Viv(r)e l’équilibre! Présentiel et distanciel, humain et digital, individuel et collectif, fixe et nomade, personnalisé et global, sens et résultats… La liste est longue des curseurs essentiels au monde du travail de demain. Mais attention, pour bâtir un avenir réussi, ces binômes ne fonctionneront pas en mode duel mais bien dual. Leur harmonie ne pourra être le fruit que d’un équilibre permanent et complémentaire à rechercher entre ces facettes faussement contradictoires de la réalité du travail. L’épanouissement des personnes tout autant que la prospérité des entreprises dépendra de la fusion réussie de ces yin et yang. Il faudra certes des talents conjugués d’alchimiste et de funambule pour avancer sur ce fil tendu. De cet équilibre maîtrisé dépendront la capacité des individus et des entreprises à mieux vivre ensemble. Mais plus libres.
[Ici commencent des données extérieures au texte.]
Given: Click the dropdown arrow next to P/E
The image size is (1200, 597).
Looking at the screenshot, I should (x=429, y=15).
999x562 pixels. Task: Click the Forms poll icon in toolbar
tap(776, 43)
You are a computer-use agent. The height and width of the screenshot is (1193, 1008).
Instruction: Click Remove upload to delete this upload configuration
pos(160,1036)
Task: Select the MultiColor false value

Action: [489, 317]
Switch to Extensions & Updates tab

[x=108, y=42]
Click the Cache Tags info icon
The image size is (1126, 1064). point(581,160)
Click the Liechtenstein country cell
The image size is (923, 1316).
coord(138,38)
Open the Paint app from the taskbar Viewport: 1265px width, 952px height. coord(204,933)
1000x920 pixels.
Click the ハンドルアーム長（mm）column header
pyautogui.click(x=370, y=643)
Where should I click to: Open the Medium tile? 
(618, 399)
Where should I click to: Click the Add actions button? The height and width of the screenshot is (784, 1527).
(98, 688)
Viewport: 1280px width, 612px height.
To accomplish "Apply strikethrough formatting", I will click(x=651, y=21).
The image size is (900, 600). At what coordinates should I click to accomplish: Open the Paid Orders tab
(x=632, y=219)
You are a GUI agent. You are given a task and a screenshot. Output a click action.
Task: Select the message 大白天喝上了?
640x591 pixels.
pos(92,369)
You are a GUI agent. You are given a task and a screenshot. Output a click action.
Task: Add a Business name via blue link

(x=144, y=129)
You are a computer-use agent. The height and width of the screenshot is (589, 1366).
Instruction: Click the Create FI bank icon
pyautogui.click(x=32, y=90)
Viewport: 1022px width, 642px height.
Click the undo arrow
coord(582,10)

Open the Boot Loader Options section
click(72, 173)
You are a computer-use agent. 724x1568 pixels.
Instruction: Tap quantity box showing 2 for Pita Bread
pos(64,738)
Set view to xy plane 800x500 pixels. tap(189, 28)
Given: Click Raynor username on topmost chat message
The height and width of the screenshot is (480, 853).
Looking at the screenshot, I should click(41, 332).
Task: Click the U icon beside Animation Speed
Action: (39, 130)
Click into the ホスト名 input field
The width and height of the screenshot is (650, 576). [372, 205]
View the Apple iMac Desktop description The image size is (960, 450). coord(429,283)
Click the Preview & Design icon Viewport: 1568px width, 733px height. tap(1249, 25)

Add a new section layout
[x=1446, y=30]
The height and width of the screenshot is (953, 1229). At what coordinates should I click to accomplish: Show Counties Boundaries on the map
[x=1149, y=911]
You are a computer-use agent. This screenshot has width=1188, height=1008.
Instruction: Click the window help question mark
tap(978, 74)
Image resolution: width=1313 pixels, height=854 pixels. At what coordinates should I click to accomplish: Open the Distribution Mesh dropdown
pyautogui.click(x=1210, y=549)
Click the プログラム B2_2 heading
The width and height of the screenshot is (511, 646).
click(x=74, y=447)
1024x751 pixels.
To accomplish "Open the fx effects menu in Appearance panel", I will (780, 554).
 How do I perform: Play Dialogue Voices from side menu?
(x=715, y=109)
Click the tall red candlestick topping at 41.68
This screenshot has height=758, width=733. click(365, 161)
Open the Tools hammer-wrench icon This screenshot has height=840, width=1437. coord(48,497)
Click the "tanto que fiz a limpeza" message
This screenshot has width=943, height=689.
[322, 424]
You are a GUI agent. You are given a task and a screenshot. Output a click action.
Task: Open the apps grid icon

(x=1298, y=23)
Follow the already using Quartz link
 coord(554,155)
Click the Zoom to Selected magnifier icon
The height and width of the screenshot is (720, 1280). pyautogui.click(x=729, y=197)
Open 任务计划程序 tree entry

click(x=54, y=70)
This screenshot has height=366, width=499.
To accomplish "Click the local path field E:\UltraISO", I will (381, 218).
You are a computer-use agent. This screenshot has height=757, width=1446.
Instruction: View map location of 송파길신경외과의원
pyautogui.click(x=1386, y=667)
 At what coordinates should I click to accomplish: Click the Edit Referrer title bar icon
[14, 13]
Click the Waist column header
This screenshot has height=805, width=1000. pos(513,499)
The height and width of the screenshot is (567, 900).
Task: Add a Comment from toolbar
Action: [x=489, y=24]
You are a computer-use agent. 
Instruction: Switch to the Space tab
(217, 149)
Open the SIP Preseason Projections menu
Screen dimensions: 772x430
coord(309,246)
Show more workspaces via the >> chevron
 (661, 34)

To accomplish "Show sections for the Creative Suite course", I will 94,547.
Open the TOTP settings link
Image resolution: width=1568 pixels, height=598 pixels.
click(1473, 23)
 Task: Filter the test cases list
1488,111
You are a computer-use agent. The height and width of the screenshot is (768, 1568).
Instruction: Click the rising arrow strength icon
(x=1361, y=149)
Être… humain Bien des employés et des employeurs ont pris conscience, en moins d’un an, qu’une réinitialisation rapide de codes et méthodes figés était possible. Et que la priorité, c’est l’être humain, à délivrer de son éternel statut d’outil de production. Comme bien des professions, celles de la santé en tête, le voilà légitimement décrété « essentiel ». Un modèle économique expire, vive un nouveau paradigme où le bien-être du travailleur devient le paramètre de référence pour fixer les modes et codes du travail qui baliseront le nouvel équilibre professionnel en gestation. Dans la boîte à outils: télétravail, digitalisation plus performante et maîtrisée, mobilité repensée, agilité et autonomie renforcées, management réformé… Et surtout, un travail qui fait sens. Ça, seul l’humain en connaît la vraie valeur.